[What is required]
From the listing below, reproduce word for word the part that opens with the line containing "Image resolution: width=1920 pixels, height=1221" and closes with the line containing "1920x1042 pixels."; reproduce nothing else.
Given records: Begin
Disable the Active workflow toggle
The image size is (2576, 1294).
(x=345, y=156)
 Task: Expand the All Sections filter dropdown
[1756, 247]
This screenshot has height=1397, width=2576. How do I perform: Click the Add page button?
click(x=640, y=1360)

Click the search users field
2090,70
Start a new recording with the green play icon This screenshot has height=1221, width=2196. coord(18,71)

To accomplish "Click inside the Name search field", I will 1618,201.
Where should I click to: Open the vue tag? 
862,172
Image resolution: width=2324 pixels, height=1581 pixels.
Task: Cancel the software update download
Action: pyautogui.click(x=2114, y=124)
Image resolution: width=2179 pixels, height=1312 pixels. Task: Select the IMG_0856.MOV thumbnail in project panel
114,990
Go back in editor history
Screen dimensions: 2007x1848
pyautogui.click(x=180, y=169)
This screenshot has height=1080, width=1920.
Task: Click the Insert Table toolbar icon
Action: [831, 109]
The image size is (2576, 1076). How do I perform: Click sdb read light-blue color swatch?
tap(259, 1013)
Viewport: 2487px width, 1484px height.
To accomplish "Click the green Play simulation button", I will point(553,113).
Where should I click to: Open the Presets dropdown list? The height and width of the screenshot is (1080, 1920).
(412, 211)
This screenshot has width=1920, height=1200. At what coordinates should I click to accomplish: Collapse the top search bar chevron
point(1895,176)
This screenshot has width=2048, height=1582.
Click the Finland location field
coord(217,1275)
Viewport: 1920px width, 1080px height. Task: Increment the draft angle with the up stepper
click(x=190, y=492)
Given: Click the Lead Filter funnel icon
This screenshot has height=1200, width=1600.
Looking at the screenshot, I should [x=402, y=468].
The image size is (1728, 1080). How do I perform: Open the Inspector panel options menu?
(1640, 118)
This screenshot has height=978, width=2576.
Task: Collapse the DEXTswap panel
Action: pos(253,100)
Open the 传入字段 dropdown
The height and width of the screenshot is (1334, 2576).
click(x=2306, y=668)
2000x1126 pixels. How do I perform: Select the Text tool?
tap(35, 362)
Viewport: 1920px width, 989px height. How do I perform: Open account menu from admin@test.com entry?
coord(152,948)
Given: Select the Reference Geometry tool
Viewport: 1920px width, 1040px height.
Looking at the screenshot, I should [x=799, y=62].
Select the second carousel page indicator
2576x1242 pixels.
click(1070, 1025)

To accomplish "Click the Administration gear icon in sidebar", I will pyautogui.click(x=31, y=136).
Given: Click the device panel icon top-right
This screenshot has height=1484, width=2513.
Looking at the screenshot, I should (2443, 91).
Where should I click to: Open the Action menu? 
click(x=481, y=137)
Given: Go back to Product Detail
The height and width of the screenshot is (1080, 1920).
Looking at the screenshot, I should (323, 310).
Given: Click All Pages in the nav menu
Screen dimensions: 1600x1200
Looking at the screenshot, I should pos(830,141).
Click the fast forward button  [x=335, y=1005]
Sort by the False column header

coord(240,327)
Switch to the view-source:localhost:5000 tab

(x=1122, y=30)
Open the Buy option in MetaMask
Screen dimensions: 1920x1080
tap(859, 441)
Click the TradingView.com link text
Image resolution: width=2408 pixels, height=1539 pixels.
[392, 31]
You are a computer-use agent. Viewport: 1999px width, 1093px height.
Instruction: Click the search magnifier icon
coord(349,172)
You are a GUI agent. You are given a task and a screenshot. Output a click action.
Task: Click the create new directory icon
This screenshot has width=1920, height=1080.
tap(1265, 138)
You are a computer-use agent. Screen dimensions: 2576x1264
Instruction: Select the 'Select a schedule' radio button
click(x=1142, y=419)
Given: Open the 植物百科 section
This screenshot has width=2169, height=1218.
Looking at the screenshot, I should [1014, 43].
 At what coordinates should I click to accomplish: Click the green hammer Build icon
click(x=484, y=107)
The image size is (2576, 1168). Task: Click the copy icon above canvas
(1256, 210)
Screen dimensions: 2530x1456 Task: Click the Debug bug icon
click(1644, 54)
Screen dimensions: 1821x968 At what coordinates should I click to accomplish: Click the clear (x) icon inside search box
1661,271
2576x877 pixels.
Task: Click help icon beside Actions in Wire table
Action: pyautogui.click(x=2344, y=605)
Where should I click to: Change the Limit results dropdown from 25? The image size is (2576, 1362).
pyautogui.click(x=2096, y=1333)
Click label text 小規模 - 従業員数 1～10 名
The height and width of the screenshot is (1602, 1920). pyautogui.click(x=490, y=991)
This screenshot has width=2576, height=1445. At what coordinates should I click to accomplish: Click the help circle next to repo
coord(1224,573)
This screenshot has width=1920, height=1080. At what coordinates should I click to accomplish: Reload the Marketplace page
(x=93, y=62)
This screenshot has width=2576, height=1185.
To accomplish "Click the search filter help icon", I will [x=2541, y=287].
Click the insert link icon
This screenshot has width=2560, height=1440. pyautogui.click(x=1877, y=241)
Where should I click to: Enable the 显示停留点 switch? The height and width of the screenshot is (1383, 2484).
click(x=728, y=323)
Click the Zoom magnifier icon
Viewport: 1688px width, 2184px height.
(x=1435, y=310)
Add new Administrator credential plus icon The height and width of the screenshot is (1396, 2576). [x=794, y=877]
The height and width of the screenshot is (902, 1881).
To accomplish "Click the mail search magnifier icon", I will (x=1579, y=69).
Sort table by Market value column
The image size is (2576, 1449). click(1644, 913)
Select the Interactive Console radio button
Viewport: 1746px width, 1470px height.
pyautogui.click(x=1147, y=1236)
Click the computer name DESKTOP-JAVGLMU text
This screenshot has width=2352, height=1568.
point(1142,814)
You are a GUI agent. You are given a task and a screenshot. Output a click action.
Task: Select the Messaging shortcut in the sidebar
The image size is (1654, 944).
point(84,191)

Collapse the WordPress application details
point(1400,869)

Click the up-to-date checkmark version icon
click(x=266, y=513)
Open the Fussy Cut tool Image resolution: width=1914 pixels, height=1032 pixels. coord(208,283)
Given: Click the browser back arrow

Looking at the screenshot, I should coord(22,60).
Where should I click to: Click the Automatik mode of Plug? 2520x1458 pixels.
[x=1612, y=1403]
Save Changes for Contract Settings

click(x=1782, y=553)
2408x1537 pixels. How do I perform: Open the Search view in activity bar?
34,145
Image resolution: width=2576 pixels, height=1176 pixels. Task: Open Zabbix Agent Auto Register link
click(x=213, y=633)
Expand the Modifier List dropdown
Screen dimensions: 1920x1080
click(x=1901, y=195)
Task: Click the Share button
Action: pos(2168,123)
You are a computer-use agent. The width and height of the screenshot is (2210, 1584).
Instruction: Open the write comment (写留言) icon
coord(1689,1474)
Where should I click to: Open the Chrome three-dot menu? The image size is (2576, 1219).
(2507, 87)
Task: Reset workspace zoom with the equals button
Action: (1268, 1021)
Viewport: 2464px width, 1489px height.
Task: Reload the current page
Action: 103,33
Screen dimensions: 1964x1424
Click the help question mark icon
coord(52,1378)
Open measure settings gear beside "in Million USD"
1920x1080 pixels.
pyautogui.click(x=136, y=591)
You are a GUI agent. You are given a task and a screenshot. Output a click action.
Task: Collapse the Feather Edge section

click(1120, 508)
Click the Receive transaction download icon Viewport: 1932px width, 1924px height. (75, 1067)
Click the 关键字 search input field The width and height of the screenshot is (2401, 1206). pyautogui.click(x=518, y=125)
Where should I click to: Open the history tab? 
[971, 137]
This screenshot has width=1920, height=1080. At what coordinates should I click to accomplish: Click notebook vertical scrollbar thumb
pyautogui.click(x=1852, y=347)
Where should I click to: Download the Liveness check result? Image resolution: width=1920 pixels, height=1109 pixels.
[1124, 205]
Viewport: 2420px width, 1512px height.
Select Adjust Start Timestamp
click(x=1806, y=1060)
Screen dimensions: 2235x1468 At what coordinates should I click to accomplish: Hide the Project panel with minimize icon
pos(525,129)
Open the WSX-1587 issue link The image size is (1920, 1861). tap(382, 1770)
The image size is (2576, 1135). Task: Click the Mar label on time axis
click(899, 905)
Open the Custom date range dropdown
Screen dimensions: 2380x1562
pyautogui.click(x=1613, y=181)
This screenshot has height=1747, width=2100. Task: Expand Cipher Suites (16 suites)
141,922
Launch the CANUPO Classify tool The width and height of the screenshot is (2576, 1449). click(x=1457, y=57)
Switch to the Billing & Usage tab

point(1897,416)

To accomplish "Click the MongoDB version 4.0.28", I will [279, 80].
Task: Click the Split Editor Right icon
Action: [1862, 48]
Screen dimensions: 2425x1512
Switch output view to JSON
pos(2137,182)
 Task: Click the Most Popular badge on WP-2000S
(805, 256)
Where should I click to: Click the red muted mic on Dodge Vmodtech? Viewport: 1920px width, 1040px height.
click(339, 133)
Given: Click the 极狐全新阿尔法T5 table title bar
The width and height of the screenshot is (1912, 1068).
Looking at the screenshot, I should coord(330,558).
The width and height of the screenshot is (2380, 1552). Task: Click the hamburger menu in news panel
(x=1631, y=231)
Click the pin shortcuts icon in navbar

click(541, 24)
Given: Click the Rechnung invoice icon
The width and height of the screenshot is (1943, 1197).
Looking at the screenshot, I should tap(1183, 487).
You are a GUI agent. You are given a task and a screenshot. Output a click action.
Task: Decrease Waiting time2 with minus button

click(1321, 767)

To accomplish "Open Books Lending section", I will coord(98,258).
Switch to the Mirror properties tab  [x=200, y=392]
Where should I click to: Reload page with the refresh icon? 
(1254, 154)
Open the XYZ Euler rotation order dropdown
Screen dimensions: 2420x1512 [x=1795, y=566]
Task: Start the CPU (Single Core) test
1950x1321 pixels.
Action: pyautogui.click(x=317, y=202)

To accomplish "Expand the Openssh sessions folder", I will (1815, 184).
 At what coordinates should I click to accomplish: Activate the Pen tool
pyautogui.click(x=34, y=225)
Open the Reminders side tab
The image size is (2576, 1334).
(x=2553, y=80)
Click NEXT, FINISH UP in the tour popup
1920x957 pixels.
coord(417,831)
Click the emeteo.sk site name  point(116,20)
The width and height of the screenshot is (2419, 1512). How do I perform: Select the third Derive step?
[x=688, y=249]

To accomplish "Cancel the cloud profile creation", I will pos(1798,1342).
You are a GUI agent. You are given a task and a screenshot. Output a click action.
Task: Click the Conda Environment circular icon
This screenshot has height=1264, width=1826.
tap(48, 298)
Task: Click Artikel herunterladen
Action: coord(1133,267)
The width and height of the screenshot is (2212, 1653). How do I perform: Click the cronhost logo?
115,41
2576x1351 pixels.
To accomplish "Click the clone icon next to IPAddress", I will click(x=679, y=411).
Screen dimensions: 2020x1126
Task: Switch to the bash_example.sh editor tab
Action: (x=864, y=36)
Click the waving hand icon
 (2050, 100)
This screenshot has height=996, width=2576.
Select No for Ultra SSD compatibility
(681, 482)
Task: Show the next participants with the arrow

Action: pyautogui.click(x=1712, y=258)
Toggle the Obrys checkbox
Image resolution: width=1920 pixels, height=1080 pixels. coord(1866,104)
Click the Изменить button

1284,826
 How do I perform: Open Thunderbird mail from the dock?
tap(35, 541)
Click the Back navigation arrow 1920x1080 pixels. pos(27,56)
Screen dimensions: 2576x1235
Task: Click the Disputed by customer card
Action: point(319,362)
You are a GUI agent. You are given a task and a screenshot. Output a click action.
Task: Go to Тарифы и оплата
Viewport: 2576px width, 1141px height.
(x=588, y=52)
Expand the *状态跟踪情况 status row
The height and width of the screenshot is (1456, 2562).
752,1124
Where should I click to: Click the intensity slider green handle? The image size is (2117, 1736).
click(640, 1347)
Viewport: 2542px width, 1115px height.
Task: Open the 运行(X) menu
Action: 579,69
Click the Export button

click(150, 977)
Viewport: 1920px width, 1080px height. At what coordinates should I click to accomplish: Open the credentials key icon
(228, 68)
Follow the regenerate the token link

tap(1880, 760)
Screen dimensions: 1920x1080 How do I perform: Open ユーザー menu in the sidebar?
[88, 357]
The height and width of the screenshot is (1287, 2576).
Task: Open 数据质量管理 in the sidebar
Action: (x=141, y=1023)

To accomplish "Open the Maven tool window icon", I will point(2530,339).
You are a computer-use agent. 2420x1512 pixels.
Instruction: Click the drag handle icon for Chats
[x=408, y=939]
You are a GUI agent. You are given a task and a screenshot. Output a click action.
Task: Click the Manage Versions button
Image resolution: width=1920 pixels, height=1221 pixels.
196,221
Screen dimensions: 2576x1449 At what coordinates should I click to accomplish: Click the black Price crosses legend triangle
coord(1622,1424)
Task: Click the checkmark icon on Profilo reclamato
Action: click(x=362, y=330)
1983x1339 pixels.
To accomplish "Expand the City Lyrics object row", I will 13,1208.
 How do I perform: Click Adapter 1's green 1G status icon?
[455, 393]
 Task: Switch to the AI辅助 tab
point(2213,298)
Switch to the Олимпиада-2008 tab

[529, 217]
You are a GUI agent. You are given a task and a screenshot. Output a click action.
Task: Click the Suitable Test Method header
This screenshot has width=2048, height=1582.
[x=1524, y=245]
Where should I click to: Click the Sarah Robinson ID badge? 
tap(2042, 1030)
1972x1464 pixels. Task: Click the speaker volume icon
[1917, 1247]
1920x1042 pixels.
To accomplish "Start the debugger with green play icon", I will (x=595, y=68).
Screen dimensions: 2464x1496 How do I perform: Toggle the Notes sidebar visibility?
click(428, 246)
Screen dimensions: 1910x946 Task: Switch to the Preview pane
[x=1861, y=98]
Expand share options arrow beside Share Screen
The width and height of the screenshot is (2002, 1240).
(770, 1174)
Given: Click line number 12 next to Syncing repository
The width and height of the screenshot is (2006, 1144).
Given records: End
[Task answer]
Image resolution: width=1920 pixels, height=1221 pixels.
196,221
Screen dimensions: 2576x1449 At what coordinates should I click to accomplish: Click the black Price crosses legend triangle
coord(1622,1424)
Task: Click the checkmark icon on Profilo reclamato
Action: click(x=362, y=330)
1983x1339 pixels.
To accomplish "Expand the City Lyrics object row", I will 13,1208.
 How do I perform: Click Adapter 1's green 1G status icon?
[455, 393]
 Task: Switch to the AI辅助 tab
point(2213,298)
Switch to the Олимпиада-2008 tab

[529, 217]
You are a GUI agent. You are given a task and a screenshot. Output a click action.
Task: Click the Suitable Test Method header
This screenshot has width=2048, height=1582.
[x=1524, y=245]
Where should I click to: Click the Sarah Robinson ID badge? 
tap(2042, 1030)
1972x1464 pixels. Task: Click the speaker volume icon
[1917, 1247]
1920x1042 pixels.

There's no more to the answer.